4.     Front-end technology: it is making rapid advancement in the industry.  “This is significant in terms showing the different search results, how the entire page is rendered and paving way for segmentation all the way to user experience.  So looking at the APIs, all of this needs to support sorting of the inventory, that is being outsourced, is done in a way that it is relevant for the user and the front-end is a layer on top of it. This would include using 3rd party tools or working them in-house to set up front-end in a more personalised way,” says Purcell. 

E-commerce specialists point out that the efficacy of content management systems is coming to the fore when it comes to managing, personalizing, publishing, viewing and comparing different page versions. How to create create large web applications that use data which can change over time without the need to reload the full website? (Speed is an important element – a case study of how travel search engine Wego counted upon Google’s open source initiative called Accelerated Mobile Pages (AMP). In case of Wego, page-load speeds came down from more than 11 seconds to less than one second. AMP pages are stored in Google’s cache servers and load in milliseconds).  

5.     Preparing for customer profiling and 1to1 personalisation: “For 1to1 personalisation, factors such as “too hard to do it” or “too much storage is required” need to be done away with. The truth of the matter is there are lots of tools out there that make it easier to do it (whether its analytics provider tailoring the user experience on an individual basis or an organisation decides to develop the infrastructure in-house, open source frameworks pave way for the same, and even storage isn’t an issue today),” Gillian Morris, CEO, Hitlist told Ai in a recent interview.

It is imperative to bank on 1st party data. “(Data strategy) It’s not about how much data you have (and big data is inherently a vague term - how big is big?), but rather the quality of the data you’ re using. Travel companies that focus on loose intent signals from many different providers are acting on weak cues that might be misleading. The ideal situation would be to generate enough data within your own user ecosystem to truly understand where and why people are planning to travel. Google, Facebook, and theoretically Apple have the biggest leg up here,” asserted Morris.  

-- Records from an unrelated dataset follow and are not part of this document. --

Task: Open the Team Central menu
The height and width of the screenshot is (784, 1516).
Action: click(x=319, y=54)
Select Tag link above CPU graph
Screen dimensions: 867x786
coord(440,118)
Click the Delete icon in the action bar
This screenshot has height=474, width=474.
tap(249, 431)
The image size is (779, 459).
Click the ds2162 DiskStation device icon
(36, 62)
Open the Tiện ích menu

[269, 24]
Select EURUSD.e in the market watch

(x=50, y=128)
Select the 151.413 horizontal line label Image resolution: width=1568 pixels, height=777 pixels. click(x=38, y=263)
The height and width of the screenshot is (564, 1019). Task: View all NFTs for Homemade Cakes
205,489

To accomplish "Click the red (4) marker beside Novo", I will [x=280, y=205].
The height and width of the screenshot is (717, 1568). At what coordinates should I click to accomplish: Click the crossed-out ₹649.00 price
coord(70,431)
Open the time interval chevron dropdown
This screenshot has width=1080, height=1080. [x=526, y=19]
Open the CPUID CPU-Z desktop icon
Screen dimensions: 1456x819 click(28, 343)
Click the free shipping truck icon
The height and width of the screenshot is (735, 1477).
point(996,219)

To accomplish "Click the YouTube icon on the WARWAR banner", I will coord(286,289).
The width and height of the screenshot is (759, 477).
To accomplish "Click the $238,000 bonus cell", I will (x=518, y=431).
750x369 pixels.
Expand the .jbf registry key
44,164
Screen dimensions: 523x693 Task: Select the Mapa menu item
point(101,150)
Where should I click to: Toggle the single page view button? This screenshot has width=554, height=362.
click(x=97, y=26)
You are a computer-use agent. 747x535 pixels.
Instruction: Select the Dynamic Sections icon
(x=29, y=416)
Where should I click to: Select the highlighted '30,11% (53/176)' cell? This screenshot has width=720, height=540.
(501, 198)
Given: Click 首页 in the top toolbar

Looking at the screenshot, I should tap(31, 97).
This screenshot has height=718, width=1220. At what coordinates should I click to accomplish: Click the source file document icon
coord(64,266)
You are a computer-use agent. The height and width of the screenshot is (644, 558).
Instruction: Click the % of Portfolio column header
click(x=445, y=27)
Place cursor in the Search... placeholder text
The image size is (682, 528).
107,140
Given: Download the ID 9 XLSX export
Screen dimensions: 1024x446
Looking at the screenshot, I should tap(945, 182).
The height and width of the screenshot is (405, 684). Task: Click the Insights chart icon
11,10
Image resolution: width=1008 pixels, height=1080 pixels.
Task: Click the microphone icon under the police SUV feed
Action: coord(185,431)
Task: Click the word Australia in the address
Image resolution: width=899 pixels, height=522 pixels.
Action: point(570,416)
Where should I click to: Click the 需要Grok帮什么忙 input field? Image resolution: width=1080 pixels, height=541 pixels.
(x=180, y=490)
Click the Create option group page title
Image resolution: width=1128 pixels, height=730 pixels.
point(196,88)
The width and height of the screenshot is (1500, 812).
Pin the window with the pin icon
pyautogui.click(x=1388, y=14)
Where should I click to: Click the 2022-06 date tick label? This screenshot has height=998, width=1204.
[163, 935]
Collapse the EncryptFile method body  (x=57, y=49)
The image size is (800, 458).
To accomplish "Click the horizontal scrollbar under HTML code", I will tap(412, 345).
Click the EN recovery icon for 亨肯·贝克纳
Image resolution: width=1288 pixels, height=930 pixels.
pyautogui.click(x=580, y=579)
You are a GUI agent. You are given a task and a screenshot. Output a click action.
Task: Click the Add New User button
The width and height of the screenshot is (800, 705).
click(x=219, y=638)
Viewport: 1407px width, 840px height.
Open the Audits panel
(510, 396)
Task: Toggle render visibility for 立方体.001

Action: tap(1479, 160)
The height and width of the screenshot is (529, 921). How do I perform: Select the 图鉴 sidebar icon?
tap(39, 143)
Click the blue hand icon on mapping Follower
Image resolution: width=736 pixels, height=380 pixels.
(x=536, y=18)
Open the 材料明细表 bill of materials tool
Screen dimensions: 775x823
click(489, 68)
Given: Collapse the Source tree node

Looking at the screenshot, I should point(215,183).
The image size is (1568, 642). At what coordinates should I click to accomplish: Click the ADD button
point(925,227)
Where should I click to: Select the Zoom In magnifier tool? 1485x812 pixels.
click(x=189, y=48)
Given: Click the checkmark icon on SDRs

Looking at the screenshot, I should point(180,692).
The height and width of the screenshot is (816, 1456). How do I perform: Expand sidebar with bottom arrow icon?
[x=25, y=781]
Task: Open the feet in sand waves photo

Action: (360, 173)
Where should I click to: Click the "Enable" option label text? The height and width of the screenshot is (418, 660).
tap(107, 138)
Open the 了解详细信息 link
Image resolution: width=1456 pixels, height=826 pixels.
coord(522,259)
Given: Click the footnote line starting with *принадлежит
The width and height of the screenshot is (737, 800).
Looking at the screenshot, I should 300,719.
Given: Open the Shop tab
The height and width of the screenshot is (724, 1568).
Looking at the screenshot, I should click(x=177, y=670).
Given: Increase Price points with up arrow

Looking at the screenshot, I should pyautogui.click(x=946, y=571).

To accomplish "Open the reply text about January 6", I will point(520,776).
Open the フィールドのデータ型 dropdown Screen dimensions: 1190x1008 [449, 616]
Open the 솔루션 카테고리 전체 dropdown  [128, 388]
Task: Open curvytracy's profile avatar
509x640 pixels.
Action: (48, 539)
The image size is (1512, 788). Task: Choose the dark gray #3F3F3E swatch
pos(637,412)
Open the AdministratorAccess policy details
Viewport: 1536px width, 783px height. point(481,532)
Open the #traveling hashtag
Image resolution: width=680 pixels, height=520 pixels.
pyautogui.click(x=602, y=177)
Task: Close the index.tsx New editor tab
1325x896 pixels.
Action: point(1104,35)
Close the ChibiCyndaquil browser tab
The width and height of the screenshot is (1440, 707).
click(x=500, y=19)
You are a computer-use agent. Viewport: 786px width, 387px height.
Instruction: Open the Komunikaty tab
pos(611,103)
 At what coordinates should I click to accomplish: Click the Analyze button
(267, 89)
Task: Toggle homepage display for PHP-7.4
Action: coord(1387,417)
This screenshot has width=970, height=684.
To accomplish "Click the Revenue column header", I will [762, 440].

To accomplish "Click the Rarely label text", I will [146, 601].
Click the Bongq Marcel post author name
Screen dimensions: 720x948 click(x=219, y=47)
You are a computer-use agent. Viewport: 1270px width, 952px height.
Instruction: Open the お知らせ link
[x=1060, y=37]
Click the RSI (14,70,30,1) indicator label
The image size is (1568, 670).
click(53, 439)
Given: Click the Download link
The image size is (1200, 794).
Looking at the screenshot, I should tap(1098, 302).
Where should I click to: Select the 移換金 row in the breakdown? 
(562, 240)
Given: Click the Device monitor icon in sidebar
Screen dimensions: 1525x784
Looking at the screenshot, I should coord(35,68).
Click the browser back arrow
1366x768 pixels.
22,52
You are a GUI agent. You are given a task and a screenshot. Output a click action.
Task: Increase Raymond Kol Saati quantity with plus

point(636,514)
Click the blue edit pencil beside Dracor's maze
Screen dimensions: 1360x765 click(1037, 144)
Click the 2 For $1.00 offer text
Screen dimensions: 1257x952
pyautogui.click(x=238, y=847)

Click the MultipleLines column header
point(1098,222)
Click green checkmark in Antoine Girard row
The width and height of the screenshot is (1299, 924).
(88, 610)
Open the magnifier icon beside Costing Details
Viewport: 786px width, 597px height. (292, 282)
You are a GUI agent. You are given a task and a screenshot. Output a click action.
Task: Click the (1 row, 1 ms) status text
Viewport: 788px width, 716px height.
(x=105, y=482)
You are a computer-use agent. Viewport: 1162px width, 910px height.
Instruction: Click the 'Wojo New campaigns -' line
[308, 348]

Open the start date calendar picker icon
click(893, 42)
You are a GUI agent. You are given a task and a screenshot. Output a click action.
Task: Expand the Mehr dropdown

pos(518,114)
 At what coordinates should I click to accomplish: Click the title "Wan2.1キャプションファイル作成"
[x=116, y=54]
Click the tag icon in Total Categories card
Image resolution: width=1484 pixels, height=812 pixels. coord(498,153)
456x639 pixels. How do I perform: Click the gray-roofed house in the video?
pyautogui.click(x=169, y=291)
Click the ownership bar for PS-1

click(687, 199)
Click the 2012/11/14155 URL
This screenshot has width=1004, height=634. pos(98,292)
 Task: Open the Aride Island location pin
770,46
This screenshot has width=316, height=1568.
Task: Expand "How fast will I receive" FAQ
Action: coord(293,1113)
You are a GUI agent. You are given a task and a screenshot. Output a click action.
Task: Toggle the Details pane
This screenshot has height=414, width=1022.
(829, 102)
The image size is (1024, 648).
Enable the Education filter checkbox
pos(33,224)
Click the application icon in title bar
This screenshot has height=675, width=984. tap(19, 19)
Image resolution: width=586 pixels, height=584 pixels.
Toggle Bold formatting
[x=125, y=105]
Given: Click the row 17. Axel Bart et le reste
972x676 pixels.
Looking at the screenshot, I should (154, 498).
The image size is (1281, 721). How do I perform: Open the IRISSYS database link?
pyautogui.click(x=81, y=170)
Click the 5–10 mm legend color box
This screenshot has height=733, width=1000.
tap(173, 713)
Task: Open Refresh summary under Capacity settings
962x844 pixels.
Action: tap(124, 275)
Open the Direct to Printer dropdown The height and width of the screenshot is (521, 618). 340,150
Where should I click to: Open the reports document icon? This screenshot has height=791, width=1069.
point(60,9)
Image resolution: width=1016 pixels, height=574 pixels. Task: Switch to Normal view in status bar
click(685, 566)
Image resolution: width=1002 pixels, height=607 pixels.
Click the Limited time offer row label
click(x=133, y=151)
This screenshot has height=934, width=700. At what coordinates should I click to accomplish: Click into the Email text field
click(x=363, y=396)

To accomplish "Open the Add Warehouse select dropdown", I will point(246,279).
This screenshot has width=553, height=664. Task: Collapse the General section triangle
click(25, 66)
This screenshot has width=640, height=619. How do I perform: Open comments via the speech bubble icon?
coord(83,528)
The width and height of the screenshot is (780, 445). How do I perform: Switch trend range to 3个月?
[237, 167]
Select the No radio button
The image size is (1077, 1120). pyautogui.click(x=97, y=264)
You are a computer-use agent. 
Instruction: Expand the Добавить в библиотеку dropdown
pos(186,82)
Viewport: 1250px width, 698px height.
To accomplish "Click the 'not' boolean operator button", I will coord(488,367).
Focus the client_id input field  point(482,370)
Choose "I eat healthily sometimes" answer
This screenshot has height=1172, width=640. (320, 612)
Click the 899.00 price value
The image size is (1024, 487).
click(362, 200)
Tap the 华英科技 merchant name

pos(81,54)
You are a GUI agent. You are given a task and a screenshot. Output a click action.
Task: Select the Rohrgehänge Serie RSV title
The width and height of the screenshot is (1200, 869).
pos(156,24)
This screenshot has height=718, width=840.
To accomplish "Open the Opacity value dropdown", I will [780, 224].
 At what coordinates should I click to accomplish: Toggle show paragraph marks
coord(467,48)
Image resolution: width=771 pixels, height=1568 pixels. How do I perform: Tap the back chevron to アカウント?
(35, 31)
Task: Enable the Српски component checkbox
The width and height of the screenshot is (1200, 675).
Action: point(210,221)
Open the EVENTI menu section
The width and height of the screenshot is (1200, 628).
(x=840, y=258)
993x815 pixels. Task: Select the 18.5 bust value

As for the journey of personalisation, as explained in this article, start with segmentation and make steady progress to rules-driven personalisation. This means setting up and further reworking on business rules that are utilised against clusters of visitors, based on information one can garner about users. The second major component is progressing toward algorithmic personalisation, where one initiates with a relatively broad set of recommendations to ones that are specifically meant for an individual.    

Interplay of all 5 aspects

Eventually, the interplay of all these 5 aspects – computing power, algorithms, personalisation and front-end technology come into play to deliver a relevant, contextual, personalised experience. For instance, the benefits of knowing a customer – not only steps up the conversion rate, but it also means less time spent on browsing, taking a decision faster on an airline’ site, and this would also cut down on the server cost.